Photos of Westminster Abbey in London in the late 19th or early 20th century show us the same structure that we can see today in the center of Westminster. In this temple were crowned all the monarchs of England, starting with the aforementioned Harold II. It is a true symbol of Britain, its sacred relic, embodied in austere stone.

Westminster Abbey in London - Highlights

Westminster Abbey: a sight to behold

Today, in the central gallery of the temple you can see icons by Sergei Fedorov, the famous Russian painter and iconographer. But the most famous part of Westminster Abbey is the so-called Poets’ Corner. It’s a special place where the ashes of Geoffrey Chaucer, Alfred Tennyson, Samuel Johnson, Robert Browning, Charles Dickens, and other poets and writers who are famous around the world are buried. Even David Garrick, the distinguished English playwright and actor, is buried there. Also in Poets’ Corner you can find quite a few busts, sculptures and monuments. In particular, John Milton, John Keats, Henry James, Percy B. Shelley, Eliot, Baker and many other artists, not only poets and novelists, are immortalized in stone here.

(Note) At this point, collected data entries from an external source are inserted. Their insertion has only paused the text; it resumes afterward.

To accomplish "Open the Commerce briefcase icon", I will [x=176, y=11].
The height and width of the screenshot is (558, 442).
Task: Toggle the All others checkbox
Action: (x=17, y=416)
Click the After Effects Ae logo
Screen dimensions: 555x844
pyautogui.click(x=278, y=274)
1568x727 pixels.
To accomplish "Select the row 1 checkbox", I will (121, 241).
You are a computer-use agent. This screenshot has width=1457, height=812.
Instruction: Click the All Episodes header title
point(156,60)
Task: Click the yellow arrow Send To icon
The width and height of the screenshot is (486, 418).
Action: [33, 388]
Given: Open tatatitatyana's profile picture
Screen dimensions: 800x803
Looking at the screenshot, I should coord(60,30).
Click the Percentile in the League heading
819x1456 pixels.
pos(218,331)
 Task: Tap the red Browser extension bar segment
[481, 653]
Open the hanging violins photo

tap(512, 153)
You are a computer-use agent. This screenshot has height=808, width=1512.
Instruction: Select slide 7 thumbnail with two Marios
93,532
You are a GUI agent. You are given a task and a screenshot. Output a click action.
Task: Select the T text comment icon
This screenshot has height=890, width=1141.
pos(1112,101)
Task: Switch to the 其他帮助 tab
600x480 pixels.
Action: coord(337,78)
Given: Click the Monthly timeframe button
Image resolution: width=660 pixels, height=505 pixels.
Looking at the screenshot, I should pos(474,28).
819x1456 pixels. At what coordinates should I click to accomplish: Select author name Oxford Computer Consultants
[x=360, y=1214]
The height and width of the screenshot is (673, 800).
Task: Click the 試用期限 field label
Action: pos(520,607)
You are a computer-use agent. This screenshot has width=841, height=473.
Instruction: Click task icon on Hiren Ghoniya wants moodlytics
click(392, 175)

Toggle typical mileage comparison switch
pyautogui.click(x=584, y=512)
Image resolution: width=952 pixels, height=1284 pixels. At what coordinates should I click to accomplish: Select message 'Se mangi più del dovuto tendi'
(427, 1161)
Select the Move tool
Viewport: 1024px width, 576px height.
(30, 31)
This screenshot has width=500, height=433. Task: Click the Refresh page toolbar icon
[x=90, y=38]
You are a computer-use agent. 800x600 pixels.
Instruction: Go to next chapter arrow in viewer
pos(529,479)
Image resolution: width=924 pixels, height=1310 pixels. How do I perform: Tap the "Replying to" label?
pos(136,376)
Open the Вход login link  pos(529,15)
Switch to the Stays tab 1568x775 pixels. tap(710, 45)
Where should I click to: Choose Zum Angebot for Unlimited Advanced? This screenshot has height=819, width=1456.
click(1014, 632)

Westminster Abbey in London - Highlights

In addition to the Poets’ Corner in Westminster Abbey in London, it is worth visiting Henry VII Chapel (which crowns one of the cross beams of the temple), the royal seat of Edward I. All these places are open to tourists; moreover, various concerts are often held here, not only of spiritual, but also of secular music. So a visit to Westminster Abbey in the evening will probably provide you with a much more extensive cultural program than you anticipated.

Westminster Abbey in London - Highlights

According to the most conservative (and fairly relative) estimates, more than 3,300 people have been buried on the grounds of Westminster Abbey over the course of its existence. And that’s assuming that prior to 1607, burials were not counted at all! Where so many people crammed in here – it’s hard even to imagine. And there are also legends that the oak door leading to one of the towers of the church is upholstered in human skin. It is believed to be about a man who dared to write blasphemous inscriptions on the walls of the church. The local Catholics decided to deal with him in their own way: they skinned him alive and nailed it to one of the doors, so to speak, as an edification. The legend persisted for almost 300 years, until a modern expert examination issued its verdict: the skin was that of an ordinary cow. On the other hand, the same expertise has confirmed that the oak used for the door dates back to the middle of the 11th century. In general, it is one of the oldest wooden doors in the world. Also, in fact, a landmark.